Fig. 1. Cable weave reinforcement for open-hole applications (left). Stainless steel slat design for cased boreholes (right).
Fig. 1. Cable weave reinforcement for open-hole applications (left). Stainless steel slat design for cased boreholes (right).

WHAT IS AN INFLATABLE TOOL?

The critical component of any inflatable tool is the inflation element. The basic components of an inflation element are the inner bladder, the support structure, and the elastomer cover. The inner bladder expands and contains the inflation fluid. Outside of the inner bladder is the reinforcement or support structure, which can be made of cable, stainless steel slats, or a combination of the two, Fig. 1.

Outside the support structure is the elastomer cover, which creates the hydraulic seal. The choice of which of the two reinforcement designs to use - a weave support made of cable or a stainless steel slat support - depends on the application. The inflation element with the weave reinforcement is best-suited for open-hole applications, where its exceptional multi-set capability and easy conformance to irregular borehole shapes offer a distinct advantage.

For cased-hole applications, the stainless steel slat reinforcement is preferred, because a portion of the fortification can be exposed to achieve anchoring. The element is anchored through the friction force generated in the contact area of the exposed slats, once the internal inflation pressure is applied.
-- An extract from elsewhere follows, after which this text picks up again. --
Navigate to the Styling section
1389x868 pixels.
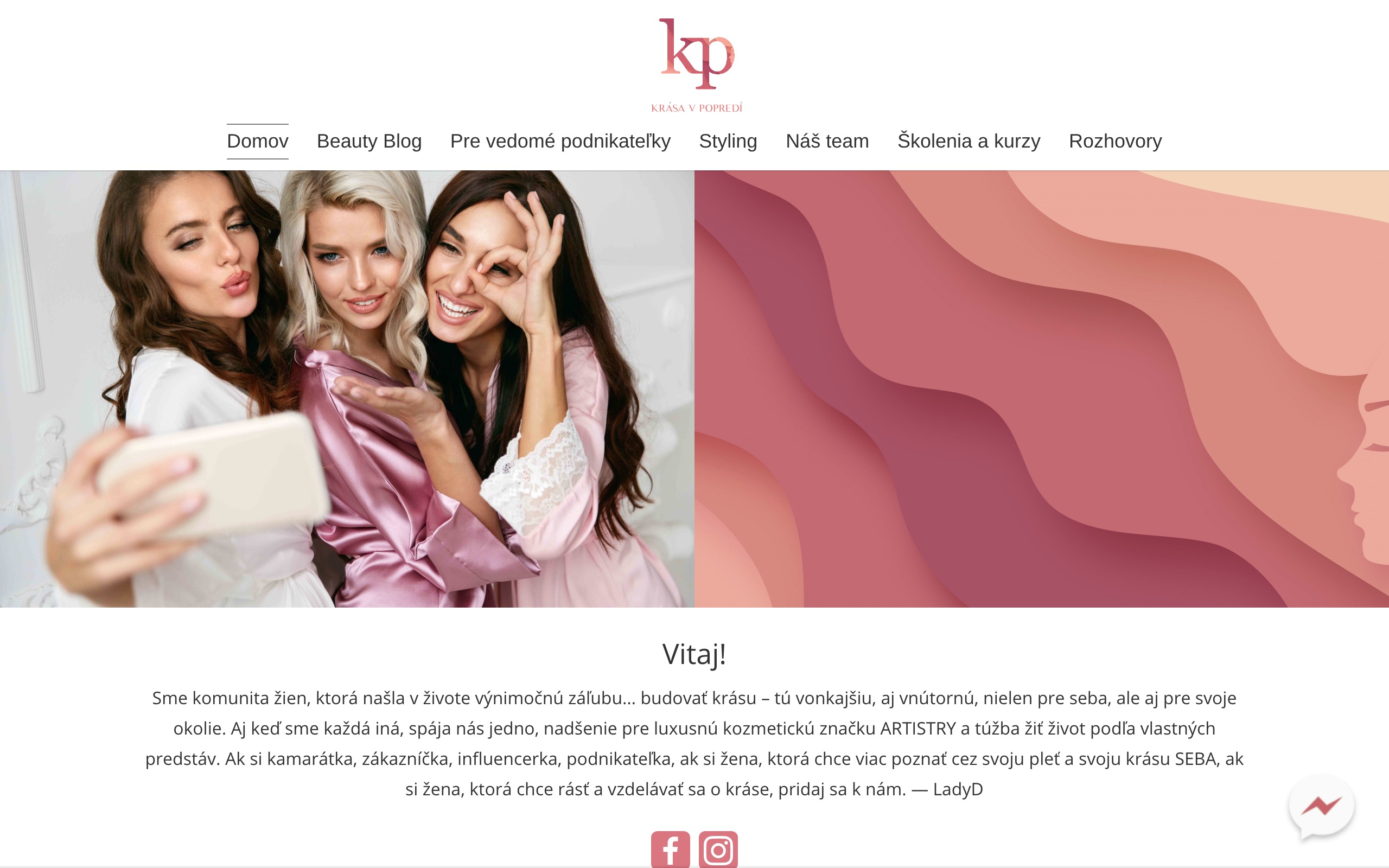coord(728,141)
Fig. 2. Performance chart for a 3¾-in. expandable OD element.
Fig. 2. Performance chart for a 3¾-in. expandable OD element.

The inflation element’s expansion ratio is determined by the inflation element type and the well conditions. The weave elements have an expansion ratio of 2:1, which means a 4¼-in. OD element can inflate to 8½-in. The slat element can achieve an expansion ratio of 3:1, so that a 21/8-in. OD element can inflate to 63/8-in. The differential pressure rating of an inflation element is dependent on two main factors: the expansion ratio and the temperature at the setting depth. As expansion ratio and temperature increase, the differential pressure rating decreases, Fig. 2.

The choice among the different sizes of inflation elements depends on the type of tool. For service tools, inflation elements start at 1.69 in. and go up to 15-in. For casing annulus packers (packers manufactured onto casing), the sizes start at 23/8-in. and go up to 30-in. The type of application determines the type of tool that the inflation element is placed on.

The basic service tool components are a control sub equipped with an inflation mechanism, a packer mandrel, the inflation element, and a release mechanism to unset the packer if retrieval is required. The inflation mechanism is designed with different options, depending on the deployment method and application. For example, wireline deployment versus drill pipe or coiled tubing, application requirements for a single set versus multiple sets, and vertical or deviated (including horizontal) well geometry.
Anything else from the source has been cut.